Fredona King of South Bend, Ind., would like to have the recipe for the tiramisu that is served at the Olive Garden restaurant chain. She has tried others, but none was as smooth and creamy.

Bacon, tomato and cheddar breakfast bake with eggs

Adapted from Food & Wine by Noblepig.com

Makes 6-8 servings

1 pound white artisan bread cut into 1-inch cubes (16 cups)

1/3 cup extra-virgin olive oil

1 pound sliced applewood smoked bacon or other good-quality smoked bacon, cut into 1/2-inch pieces

1 large onion, halved and thinly sliced

1 28-ounce can whole Italian tomatoes, drained, chopped and patted dry

1/2 pound extra-sharp cheddar cheese, shredded (8 ounces)
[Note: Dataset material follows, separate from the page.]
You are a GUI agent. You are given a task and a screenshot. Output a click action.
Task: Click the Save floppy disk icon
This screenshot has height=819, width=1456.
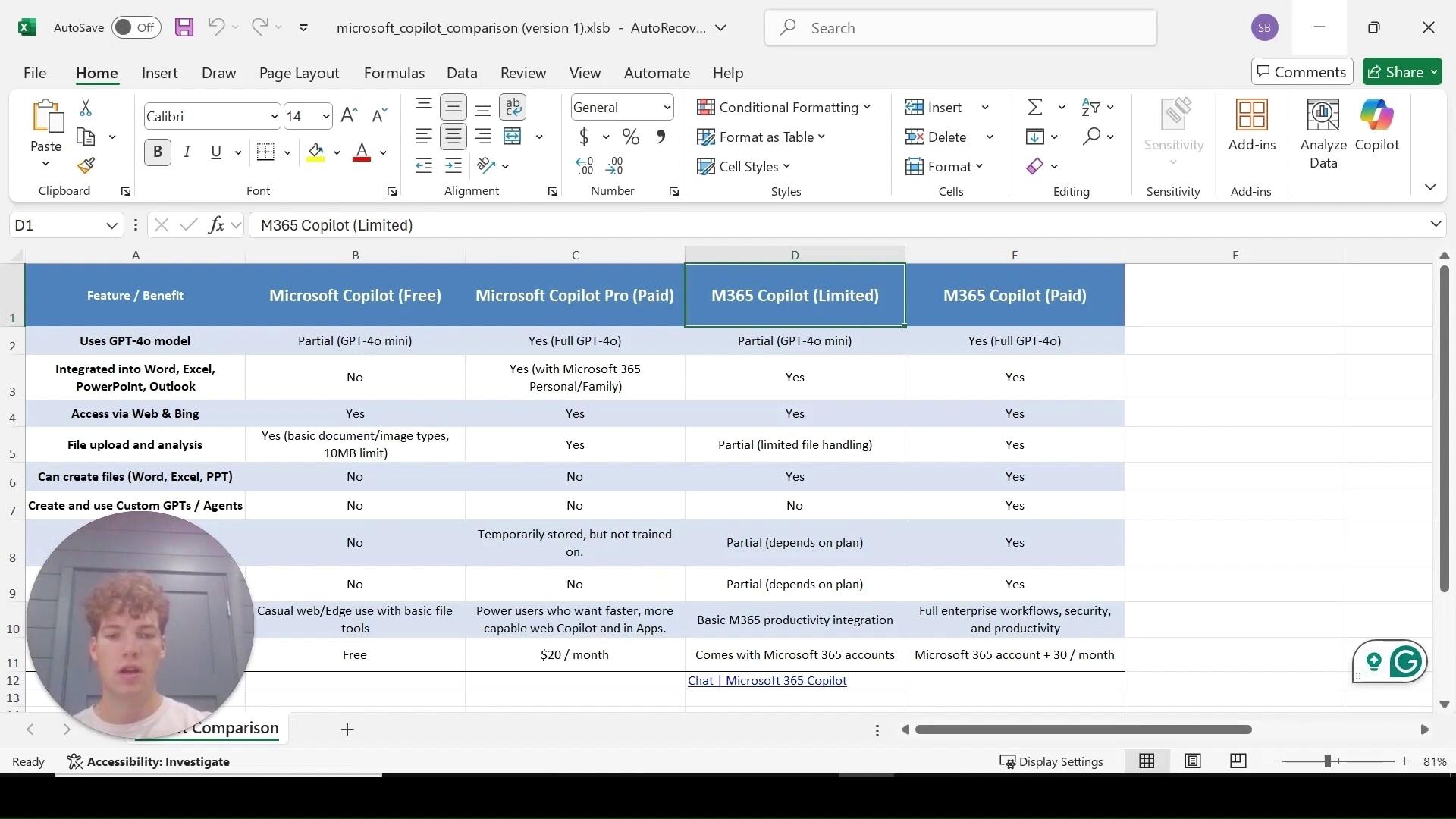click(x=184, y=28)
1/2 pound Monterey Jack cheese, shredded (8 ounces)

2 tablespoons snipped chives

1 3/4 cups chicken broth

6 to 8 large eggs

Preheat oven to 350 degrees. Lightly oil a 9-by-13-inch glass baking dish. In a large bowl, toss the bread with the olive oil and spread on a large, rimmed baking sheet. Bake for about 20 minutes, tossing once or twice, until the bread is golden and lightly crispy.

Meanwhile, in a large skillet, cook the bacon over moderately high heat, stirring occasionally until crisp, about 8 minutes. Transfer the bacon to paper towels to drain; reserve 2 tablespoons of the fat in the skillet.

Add the onion to the skillet and cook over moderate heat, stirring occasionally until softened, about 5 minutes. Add the tomatoes and cook until liquid is evaporated, about 3 minutes.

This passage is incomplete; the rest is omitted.